KEYSTONE/EPA/PATRICK SEEGER

(sda-ats)

Le Parlement européen a approuvé jeudi la levée de l'immunité parlementaire de Marine Le Pen. La justice française reproche à la dirigeante d'extrême droite d'avoir diffusé des images d'exactions du groupe Etat islamique (EI) sur son compte Twitter.

Marine Le Pen avait été convoquée en avril 2016 par un juge d'instruction français dans cette affaire. La candidate à la présidentielle française avait refusé de s'y rendre, invoquant son immunité parlementaire.

La levée de l'immunité de Mme Le Pen est à effet immédiat. Elle ne concerne que cette enquête et pas celle sur des soupçons d'emplois fictifs d'assistants de députés de son parti, le Front national, au Parlement européen, dans laquelle sa cheffe de cabinet a été mise en examen.

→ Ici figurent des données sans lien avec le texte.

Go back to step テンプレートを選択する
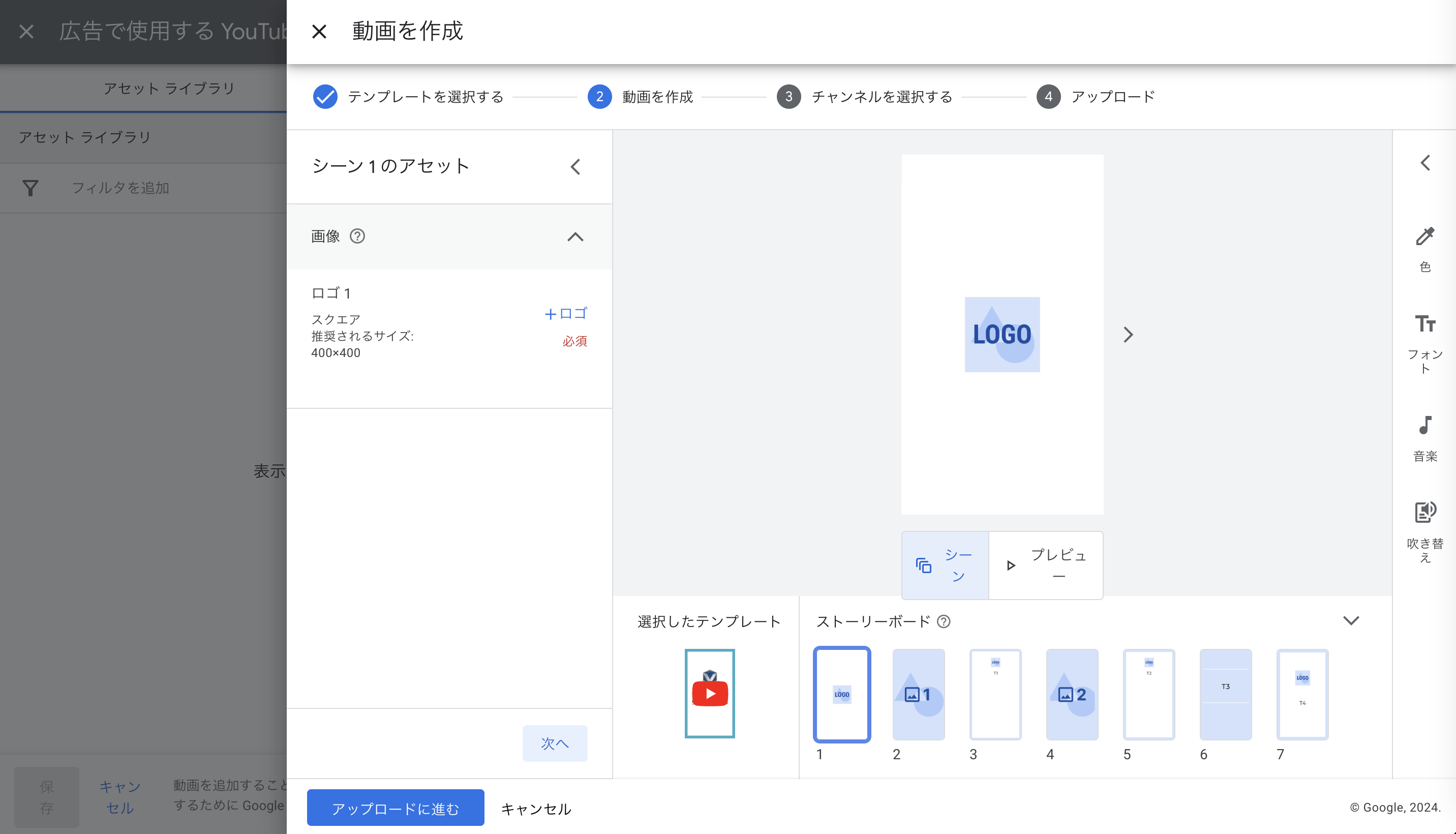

"Je pense que le résultat est clair: une grande majorité est pour la levée d'immunité", a déclaré Dimitrios Papadimoulis (GUE, extrême gauche). Il présidait les débats à Bruxelles, après un vote à main levée des eurodéputés en l'absence de l'intéressée.

"Diffusion d'images violentes"

Cette demande était formulée par le parquet de Nanterre (région parisienne). Celui-ci a ouvert une information judiciaire contre Marine Le Pen pour "diffusion d'images violentes".

En décembre 2015, la présidente du FN avait publié trois photos sur Twitter avec le texte "Daech c'est ça!": un soldat syrien écrasé vivant sous les chenilles d'un char, un pilote jordanien brûlé vif dans une cage et une photo de l'otage américain James Foley, la tête posée sur le dos. Daech est l'acronyme arabe du groupe Etat islamique (EI).

La photo de James Foley avait été retirée le lendemain, à la demande de la famille du journaliste, mais les deux autres images étaient toujours en ligne jeudi. "Je suis députée, je suis dans mon rôle quand je dénonce Daech", s'est justifiée Marine Le Pen jeudi matin sur la chaîne de télévision LCP et la radio France Bleu, avant le vote, critiquant "une enquête politique".

Pas de procédure accélérée

"Cette levée d'immunité est absolument ridicule et problématique", s'est insurgé son bras droit, Florian Philippot, sur BFMTV. Les eurodéputés "sont des godillots", "qui jouent le jeu des islamistes en cachant leurs monstruosités" et ne défendent pas les "lanceurs d'alertes", a estimé son directeur de campagne, le sénateur David Rachline.

Dès mardi, lors d'une visite au Salon de l'agriculture, Mme Le Pen avait dénoncé "une procédure ultra rapide spéciale Marine Le Pen".

Selon le Parlement européen, 15 demandes de levée d'immunité ont été examinées en 2016. Chaque dossier a pris entre quatre et huit mois selon les cas. La demande concernant Mme Le Pen ayant été déposée le 5 octobre 2016, la procédure la concernant aura duré près de cinq mois.